The Municipal Court in Sarajevo today handed down a first-instance verdict sentencing the former Secretary General of the Democratic Action Party (SDA) Amir Zukić to three years in prison.
Under the same verdict, Safet Bibić was sentenced to six years in prison, Senad Trako to 18 months, Ramiz Karavdić to two years, and Esed Džananović to three years in prison, while Asim Sarajlić and Nedžad Trako were acquitted.
“The backbone of the indictment is recruitment for the money”, said Sarajevo Municipal Court judge Tanja Curović during the reading of the verdict.
According to her, more than 100 witnesses were heard during the proceedings, expert reports were conducted and around 300 pieces of material evidence were presented.
The indictment was filed by the Sarajevo Canton Prosecutor’s Office in 2017 due to unlawful recruitment in public companies, where individuals were paying up to BAM 19,000 to get a job.
All this was happening during 2016. Zukić used his political influence and Bibić his connections as the chief technician at the Clinical Center of the University of Sarajevo (KCUS) and a member of the board of directors of several public companies and institutions for unlawful placement services. Individuals were paying for jobs in Elektroprivreda Bosnia and Herzegovina (BiH) through the executive director for distribution Esed Džananović. Senad Trako, president of the municipal organization of the political party BPS-Sefer Halilović and Ramiz Karavdić, a retired postman, helped in contacting and finding people willing to pay for a job.
After the verdict, Zukić did not want to talk to reporters.
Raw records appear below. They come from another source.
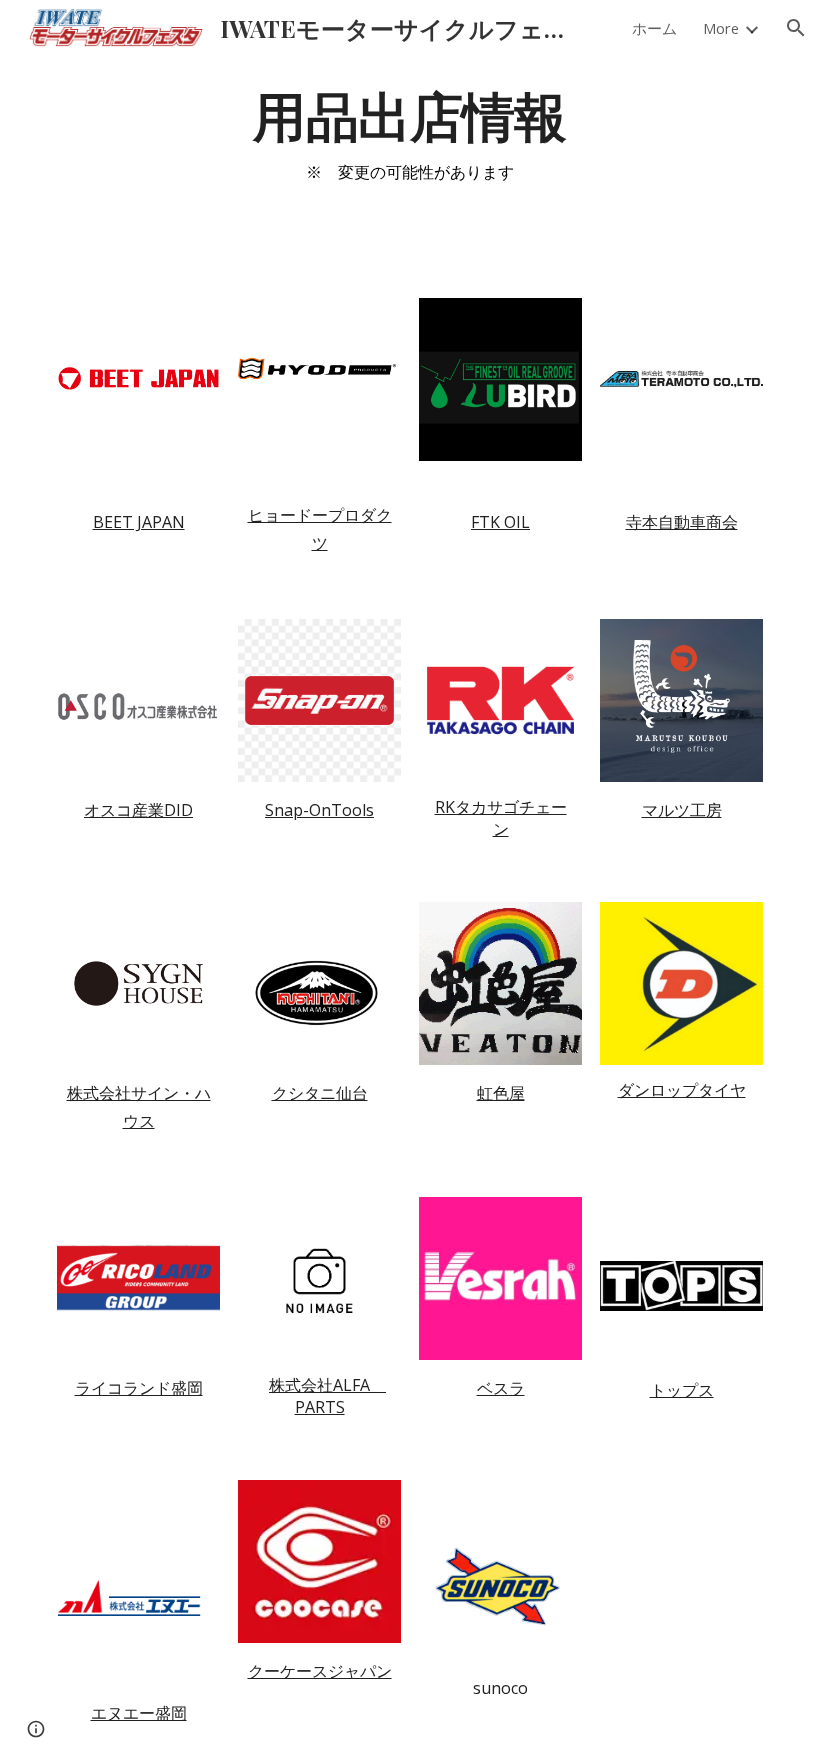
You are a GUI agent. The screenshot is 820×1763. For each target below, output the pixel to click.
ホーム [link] (654, 28)
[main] (410, 144)
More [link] (721, 28)
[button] (796, 28)
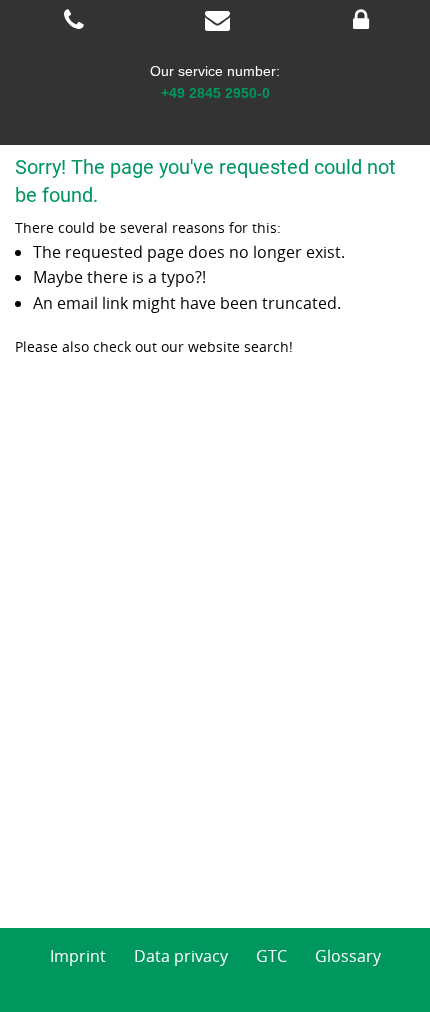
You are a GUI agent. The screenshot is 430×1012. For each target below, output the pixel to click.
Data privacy (181, 956)
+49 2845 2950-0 (215, 93)
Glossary (348, 956)
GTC (271, 956)
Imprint (78, 956)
His lawyer Ahmed Žilić said that he would appeal the verdict as he “believed that the court succumbed to political pressure”.
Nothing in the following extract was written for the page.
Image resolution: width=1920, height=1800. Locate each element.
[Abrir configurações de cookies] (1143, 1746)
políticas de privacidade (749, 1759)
Asim Sarajlić was acquitted of influence peddling in the job placements to Elektroprivreda BiH. His lawyer Fahrudin Ibrišimović also said that his client deserves an apology: “We have heard so many incoherent and rude comments about Asim Sarajlić in these five years. He has become a synonym for corruption”.
The lawyer also announced the possibility of a lawsuit for damages, if the acquittal was upheld in the second-instance proceedings. “He is politically discredited,” Ibrišimović said of Sarajlić, who today works as a delegate in the House of Peoples of the state Parliament.
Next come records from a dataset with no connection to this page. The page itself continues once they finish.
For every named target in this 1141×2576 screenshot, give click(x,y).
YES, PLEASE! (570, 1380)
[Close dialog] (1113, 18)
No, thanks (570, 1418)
Zukić’s driver Seid Fazlagić was also accused in this case. Shortly after the indictment was filed, he entered a plea agreement with the Sarajevo Canton Prosecutor’s Office and was sentenced to eight months in prison.
Among the accused was also Mirsad Kukić, a member of the BiH Parliamentary Assembly, who was accused of receiving a reward or other form of benefit for influence peddling, but he asked that his case be separated due to health reasons. In 2020, the Municipal Court in Sarajevo sentenced him to one year in prison, but after an appeal, the Cantonal Court in Sarajevo overturned that verdict in April of this year and sent the case back for a retrial.